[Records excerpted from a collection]
======

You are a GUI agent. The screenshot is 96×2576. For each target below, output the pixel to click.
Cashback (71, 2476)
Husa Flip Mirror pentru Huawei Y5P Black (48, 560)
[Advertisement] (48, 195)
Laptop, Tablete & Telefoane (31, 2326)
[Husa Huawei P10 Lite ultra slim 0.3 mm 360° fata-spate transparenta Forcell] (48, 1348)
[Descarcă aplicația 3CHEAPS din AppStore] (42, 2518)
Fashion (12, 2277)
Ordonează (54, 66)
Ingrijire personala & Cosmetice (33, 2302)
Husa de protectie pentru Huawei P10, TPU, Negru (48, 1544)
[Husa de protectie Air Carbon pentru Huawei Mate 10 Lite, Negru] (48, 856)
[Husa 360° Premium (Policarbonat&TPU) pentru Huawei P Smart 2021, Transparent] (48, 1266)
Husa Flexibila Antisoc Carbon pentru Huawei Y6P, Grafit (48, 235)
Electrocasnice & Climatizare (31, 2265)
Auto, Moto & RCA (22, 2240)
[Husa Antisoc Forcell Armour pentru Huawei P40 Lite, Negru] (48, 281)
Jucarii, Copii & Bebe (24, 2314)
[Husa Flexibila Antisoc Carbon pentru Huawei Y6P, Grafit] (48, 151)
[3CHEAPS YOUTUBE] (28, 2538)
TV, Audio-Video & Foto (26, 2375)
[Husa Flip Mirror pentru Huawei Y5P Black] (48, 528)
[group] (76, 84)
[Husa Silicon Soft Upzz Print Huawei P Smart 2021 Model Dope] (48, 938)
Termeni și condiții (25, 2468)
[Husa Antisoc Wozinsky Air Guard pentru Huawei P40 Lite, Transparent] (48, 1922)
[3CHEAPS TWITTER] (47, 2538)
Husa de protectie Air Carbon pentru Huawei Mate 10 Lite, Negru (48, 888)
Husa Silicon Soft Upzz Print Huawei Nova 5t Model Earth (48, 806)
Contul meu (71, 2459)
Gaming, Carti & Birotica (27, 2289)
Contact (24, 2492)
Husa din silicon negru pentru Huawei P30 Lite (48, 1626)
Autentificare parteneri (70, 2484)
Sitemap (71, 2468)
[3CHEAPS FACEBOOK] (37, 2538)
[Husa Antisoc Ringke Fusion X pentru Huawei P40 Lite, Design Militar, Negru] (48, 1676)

======

THE TASK
In the records above, the line with "[Husa Antisoc Forcell" marks the start and the line with "[3CHEAPS TWITTER] (47, 2538)" marks the end; copy that stretch exactly, both lines included, and nothing else.

RESULT
[Husa Antisoc Forcell Armour pentru Huawei P40 Lite, Negru] (48, 281)
Jucarii, Copii & Bebe (24, 2314)
[Husa Flexibila Antisoc Carbon pentru Huawei Y6P, Grafit] (48, 151)
[3CHEAPS YOUTUBE] (28, 2538)
TV, Audio-Video & Foto (26, 2375)
[Husa Flip Mirror pentru Huawei Y5P Black] (48, 528)
[group] (76, 84)
[Husa Silicon Soft Upzz Print Huawei P Smart 2021 Model Dope] (48, 938)
Termeni și condiții (25, 2468)
[Husa Antisoc Wozinsky Air Guard pentru Huawei P40 Lite, Transparent] (48, 1922)
[3CHEAPS TWITTER] (47, 2538)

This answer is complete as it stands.